Halstead Complexity Measures – Halstead Complexity Measures, introduced in 1977, offer a comprehensive set of metrics to evaluate software complexity. These metrics encompass program vocabulary, length, scope, difficulty, and estimated error count within a module. The primary objective is to gauge the computational complexity of the program, providing valuable insights into its maintainability and quality. As complexity values increase, so does the difficulty of maintaining the codebase, leading to lower overall quality. By quantifying various aspects of program complexity, Halstead metrics enable developers to identify potential challenges and prioritize efforts to enhance code maintainability and robustness. This historical approach continues to be a valuable tool in modern software development, aiding in the pursuit of efficient and maintainable codebases (Gupta, 2021).

Cyclomatic complexity – is a metric that measures the structural complexity of a program. Cyclomatic complexity is determined by counting the number of linearly dependent modules in the program's source code. Programs with high cyclomatic complexity (greater than 10) have more potential for errors. While technically code quality and quality metrics are clear, you also need to look at the business impact. After all, any software serves a business. As I mentioned above, quality code means less resources - human and technical - used. The impact of code quality is directly proportional to the return on investment (ROI) allocated to the application.
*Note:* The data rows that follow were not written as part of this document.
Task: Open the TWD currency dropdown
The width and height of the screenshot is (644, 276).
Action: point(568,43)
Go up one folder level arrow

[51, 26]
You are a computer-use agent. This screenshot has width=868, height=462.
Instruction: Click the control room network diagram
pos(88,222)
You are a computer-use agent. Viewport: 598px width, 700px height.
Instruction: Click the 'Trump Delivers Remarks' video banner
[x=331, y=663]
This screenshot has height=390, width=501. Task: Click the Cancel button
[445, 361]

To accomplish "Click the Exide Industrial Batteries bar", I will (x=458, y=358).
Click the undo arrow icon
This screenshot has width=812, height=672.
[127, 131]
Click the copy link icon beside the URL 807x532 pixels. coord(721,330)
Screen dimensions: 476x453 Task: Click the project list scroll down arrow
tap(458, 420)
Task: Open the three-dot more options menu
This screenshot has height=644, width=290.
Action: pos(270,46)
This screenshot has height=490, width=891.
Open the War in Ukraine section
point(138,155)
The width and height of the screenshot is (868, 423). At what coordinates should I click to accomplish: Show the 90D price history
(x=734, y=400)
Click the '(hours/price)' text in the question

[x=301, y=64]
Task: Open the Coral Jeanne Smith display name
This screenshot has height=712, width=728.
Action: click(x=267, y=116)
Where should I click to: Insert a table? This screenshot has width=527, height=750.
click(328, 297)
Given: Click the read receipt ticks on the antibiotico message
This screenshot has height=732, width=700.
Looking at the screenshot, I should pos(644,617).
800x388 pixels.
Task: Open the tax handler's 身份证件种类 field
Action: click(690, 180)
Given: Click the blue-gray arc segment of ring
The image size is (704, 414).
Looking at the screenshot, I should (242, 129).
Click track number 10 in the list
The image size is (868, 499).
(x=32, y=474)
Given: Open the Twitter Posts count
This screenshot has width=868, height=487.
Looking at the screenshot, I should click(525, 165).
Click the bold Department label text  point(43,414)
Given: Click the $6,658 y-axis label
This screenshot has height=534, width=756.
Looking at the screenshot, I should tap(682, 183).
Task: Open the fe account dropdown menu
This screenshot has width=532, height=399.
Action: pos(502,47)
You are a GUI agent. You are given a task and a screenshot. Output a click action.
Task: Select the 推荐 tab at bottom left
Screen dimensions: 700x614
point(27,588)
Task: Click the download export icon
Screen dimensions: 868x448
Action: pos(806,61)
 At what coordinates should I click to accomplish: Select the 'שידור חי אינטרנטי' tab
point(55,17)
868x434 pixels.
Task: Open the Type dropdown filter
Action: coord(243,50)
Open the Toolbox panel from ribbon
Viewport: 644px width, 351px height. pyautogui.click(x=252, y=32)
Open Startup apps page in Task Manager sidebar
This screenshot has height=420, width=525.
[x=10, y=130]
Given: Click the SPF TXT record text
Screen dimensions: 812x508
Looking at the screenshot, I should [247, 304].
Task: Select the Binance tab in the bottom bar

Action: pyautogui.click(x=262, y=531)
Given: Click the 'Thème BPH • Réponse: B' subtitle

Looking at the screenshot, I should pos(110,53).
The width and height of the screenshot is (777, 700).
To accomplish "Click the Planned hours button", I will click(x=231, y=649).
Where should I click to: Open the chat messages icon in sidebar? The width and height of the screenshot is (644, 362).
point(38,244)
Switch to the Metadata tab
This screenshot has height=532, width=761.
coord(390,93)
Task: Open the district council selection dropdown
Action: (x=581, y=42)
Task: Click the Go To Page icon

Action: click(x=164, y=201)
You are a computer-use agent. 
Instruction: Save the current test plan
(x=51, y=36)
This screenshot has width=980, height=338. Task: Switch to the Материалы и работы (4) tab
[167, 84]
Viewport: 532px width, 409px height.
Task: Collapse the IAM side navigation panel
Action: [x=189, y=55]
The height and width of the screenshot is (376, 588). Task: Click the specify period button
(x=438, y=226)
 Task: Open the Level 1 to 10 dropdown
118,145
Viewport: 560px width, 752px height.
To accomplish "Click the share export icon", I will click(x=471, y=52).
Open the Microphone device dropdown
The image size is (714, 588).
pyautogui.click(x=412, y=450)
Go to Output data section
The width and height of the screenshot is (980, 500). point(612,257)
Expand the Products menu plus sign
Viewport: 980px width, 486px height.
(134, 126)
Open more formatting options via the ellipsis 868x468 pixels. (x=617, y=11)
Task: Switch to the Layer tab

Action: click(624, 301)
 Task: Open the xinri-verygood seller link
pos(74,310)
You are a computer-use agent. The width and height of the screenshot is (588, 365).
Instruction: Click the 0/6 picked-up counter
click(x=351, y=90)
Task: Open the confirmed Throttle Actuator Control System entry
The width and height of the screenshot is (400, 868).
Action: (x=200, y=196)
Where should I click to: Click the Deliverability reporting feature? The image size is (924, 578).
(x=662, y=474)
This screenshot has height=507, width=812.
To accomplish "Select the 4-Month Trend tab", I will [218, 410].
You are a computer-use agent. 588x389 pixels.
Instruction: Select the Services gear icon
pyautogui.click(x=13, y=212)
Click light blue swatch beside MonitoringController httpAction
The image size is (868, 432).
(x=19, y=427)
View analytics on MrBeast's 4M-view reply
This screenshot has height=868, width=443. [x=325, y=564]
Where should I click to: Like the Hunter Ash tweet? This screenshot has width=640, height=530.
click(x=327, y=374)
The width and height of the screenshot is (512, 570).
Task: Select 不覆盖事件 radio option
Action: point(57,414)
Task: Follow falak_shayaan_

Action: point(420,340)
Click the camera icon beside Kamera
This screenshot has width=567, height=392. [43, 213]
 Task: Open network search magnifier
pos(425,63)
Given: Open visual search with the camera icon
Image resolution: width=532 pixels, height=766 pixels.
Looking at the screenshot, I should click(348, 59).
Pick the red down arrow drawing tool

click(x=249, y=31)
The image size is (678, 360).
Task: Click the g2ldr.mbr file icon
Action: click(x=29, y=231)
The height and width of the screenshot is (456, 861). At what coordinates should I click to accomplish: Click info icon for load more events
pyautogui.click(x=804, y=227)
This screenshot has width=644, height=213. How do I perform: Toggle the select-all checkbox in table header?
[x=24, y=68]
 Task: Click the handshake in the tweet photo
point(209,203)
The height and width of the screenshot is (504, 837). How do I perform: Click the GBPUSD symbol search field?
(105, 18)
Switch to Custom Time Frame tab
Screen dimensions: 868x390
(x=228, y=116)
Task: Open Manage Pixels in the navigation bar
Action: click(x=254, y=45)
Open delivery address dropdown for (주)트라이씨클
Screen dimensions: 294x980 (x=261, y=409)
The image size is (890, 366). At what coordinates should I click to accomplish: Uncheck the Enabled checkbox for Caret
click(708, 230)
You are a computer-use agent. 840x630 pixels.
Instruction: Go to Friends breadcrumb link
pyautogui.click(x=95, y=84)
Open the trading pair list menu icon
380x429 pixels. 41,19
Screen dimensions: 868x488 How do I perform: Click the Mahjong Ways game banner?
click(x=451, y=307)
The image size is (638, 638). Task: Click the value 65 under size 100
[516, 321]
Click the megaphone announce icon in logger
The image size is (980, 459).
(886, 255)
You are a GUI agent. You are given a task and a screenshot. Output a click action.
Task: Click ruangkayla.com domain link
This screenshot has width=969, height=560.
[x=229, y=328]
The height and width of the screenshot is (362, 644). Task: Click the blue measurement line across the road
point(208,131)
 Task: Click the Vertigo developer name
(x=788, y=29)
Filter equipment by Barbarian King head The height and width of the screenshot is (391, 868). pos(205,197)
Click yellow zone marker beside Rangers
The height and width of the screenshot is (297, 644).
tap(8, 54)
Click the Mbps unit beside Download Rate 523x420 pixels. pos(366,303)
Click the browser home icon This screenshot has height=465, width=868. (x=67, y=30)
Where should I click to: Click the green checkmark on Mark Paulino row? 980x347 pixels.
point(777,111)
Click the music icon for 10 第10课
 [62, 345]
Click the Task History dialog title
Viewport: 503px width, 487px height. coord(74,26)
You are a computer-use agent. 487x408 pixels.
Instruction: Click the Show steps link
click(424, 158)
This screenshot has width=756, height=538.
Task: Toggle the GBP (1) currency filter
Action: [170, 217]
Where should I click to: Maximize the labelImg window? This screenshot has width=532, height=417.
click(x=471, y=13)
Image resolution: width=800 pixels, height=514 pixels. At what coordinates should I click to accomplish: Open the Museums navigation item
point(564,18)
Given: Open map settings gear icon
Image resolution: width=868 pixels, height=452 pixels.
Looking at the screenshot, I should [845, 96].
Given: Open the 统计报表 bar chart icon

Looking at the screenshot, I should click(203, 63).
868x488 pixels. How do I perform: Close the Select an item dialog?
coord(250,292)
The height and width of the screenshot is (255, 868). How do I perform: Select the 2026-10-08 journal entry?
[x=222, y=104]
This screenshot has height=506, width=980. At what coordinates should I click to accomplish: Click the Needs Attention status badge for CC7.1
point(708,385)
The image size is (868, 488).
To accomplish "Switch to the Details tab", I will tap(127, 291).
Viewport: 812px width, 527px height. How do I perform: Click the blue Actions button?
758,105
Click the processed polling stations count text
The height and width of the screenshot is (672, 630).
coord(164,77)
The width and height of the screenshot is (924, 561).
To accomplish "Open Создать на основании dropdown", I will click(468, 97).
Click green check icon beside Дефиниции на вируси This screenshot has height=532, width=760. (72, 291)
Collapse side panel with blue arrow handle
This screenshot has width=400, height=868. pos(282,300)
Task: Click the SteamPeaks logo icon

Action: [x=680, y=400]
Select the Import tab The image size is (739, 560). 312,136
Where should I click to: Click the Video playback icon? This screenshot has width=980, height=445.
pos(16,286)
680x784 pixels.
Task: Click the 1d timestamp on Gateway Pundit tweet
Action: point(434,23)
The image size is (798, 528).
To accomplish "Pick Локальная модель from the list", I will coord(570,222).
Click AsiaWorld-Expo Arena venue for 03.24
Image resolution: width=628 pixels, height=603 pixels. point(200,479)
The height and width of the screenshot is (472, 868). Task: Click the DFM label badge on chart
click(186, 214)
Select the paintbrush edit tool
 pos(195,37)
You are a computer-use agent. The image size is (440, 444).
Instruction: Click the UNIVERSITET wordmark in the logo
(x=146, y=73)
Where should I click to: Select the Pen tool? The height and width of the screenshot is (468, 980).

Considering that 40-80% of the budget allocated to "software development" is spent on maintaining that application, quality code serves to reduce costs dramatically (Wang, 2022).

Big O notation – a fundamental concept in computer science, provides a standardized approach for quantifying the time and space complexity of algorithms. Coined by computer scientist Paul Bachmann in 1894 and popularized by Donald Knuth in the 1970s, Big O notation encapsulates the asymptotic behavior of algorithms as their input size grows. By expressing algorithmic complexity in terms of upper bounds, Big O notation facilitates comparisons between algorithms and enables developers to reason about algorithm efficiency independently of machine-specific details. An algorithm with a lower Big O complexity class generally exhibits better performance characteristics, as it requires fewer computational resources to execute. Therefore, integrating Big O notation into code quality assessments provides crucial insights into the scalability and efficiency of software systems, informing decisions regarding algorithm selection, optimization strategies, and overall system design (Smith, 2018).